Crossprocessing Thoughts

Two parrots

Around September of 2005, I started thinking that, even though I'm not actively drawn to looking at what others have shot on cross processed film, while there's still film and developing chemicals at ready access, I should try shooting it.

Cross processing, for those of you who haven't heard of it, is where you take the media intended for one process and develop it in the chemistry intended for another. Back before the days of Photoshop, this was an easy way to get abstract artistic results.

Sometimes, you get nothing, because the chemistry is too incompatible, but interesting results can be had when you use processes that are almost alike, but not quite.

The most popular one is shooting slide film and then developing it in the print film chemistry.

When I started shooting it, I would get back machine prints from the developers and scan them. However, once I had my own scanner, I started scanning my own works and that's where I started getting curious.

I have found that the place I take my film to does it quite consistently. The standard advice has always been that it's a very inconsistent process where the results were different every time, but at least where I take it, it's distorted, but if I use the same exposure settings, film, and developing parameters, it is the same every time. I had a theory that the auxiliary elements of the developing solution -- the leached dyes from some films, the preservatives, and such -- had an effect. If they do, the developers I use have them controlled.

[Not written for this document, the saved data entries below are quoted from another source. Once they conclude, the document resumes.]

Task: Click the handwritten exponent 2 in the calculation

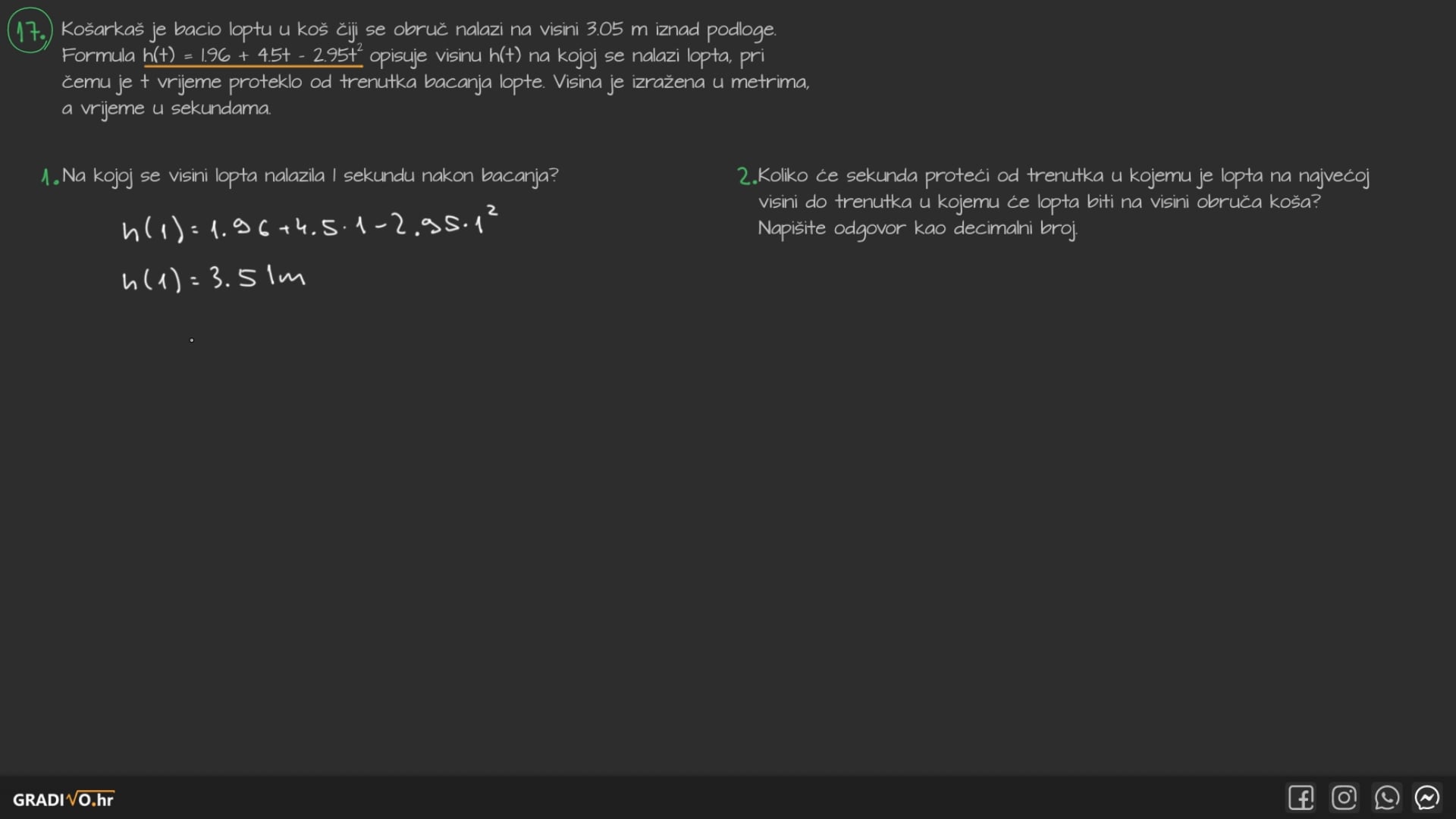Action: (x=492, y=209)
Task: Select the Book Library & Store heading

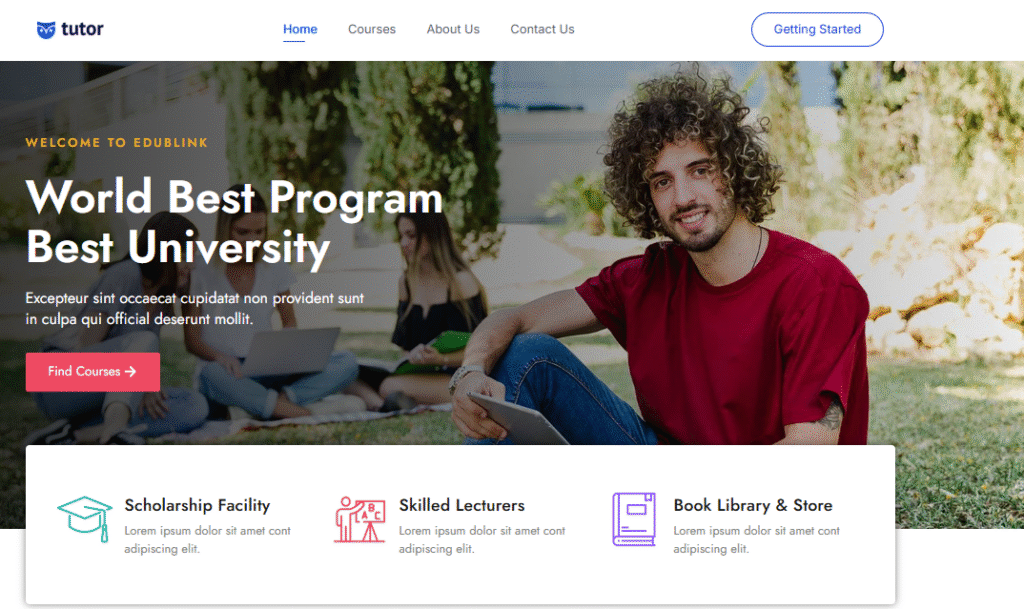Action: click(753, 505)
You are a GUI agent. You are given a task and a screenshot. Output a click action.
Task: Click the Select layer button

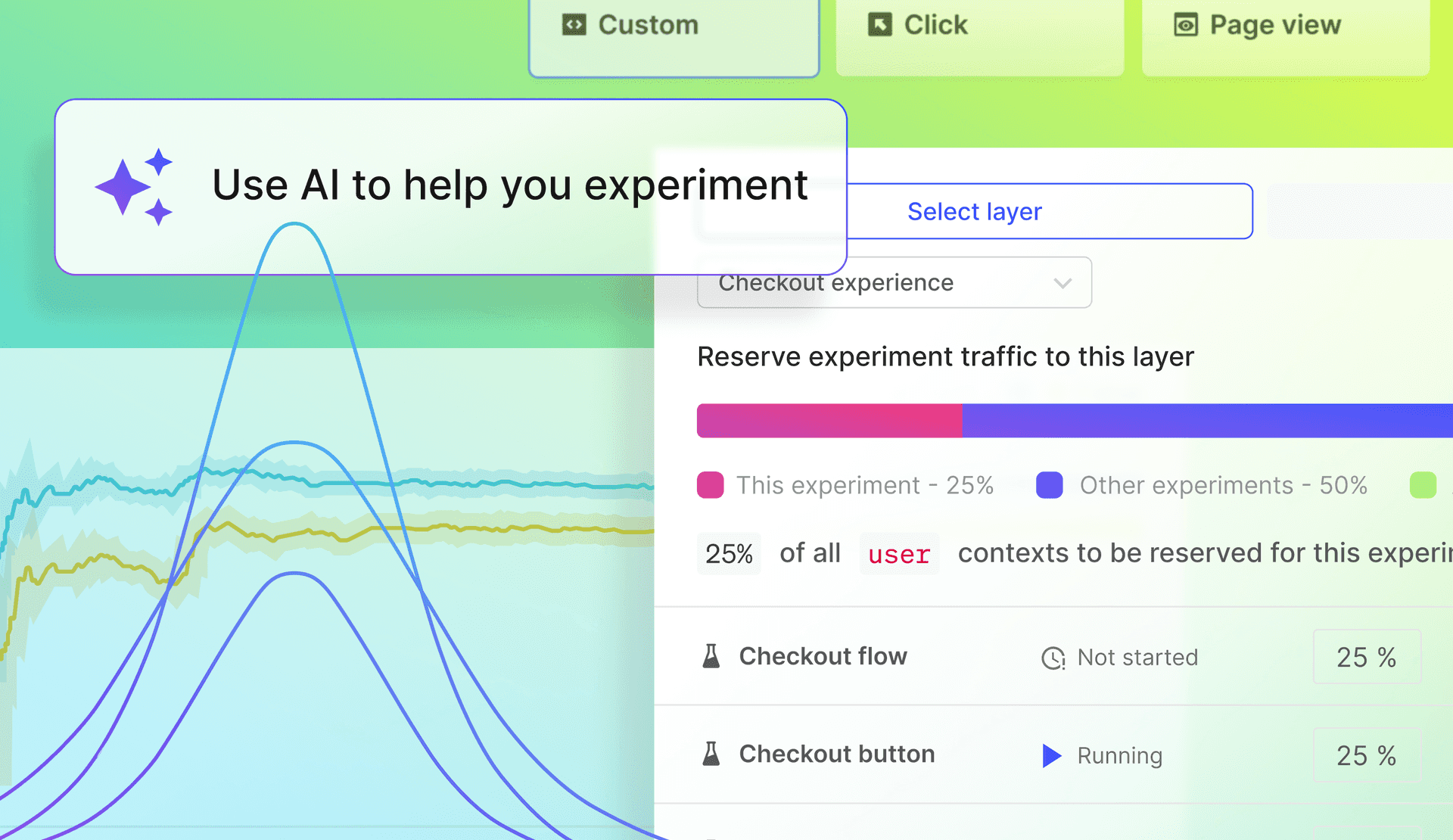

The main appeal of shooting slide film and crossing it is that you get very contrasty pictures. However, I found that this contrastiness is gone when you scan your film. What it looks like is really happening is that you get the same degree of contrast, regardless of developing process, from slide film, and that's 1.8. (print film has a contrast of .6) However, when you scan it like a proper negative and print it to standard photo print paper, you are going to end up with exaggerated contrast.

There's also another weird effect going on here. The traditional advice for metering slide film and digital sensors is to tend towards underexposure. When you cross process slide film, you can meter like print film and tend towards overexposure. Plus, because the "look" of crossing is high-contrast, you end up with much more exposure latitude than you have when shooting normally.

Now, there are other things that go on with crossed film. The colors go crazy, for example, in ways that depend on what kind of film you are using. As far as I can tell, the biggest reason for this is that the color developing agents are different, so everything doesn't respond the way they are supposed to.

Also, in slide film, most of the chemical magic to create a grain-free and sharp image lives in the developing chemicals, in print films, the chemical magic is contained within the film base. So you tend to have a different sort of grain than you'd normally get out of the film.

Finally, all negative films are nothing more than the photographic equivalent of a score. The real performance is the results from printing. When I'm shooting slide film, the whole goal of scanning is to get flawlessly realistic results; to match the look of the slide. It's nearly impossible to get this sort of realistic results, even if you wanted to, so often times it is a matter of bringing out the weird colors that are already there in the film.

I found that I really like shooting crossed film. It is analogous to painting with only a few colors on the palette... it forces you to think about what colors things should be, not what they really are.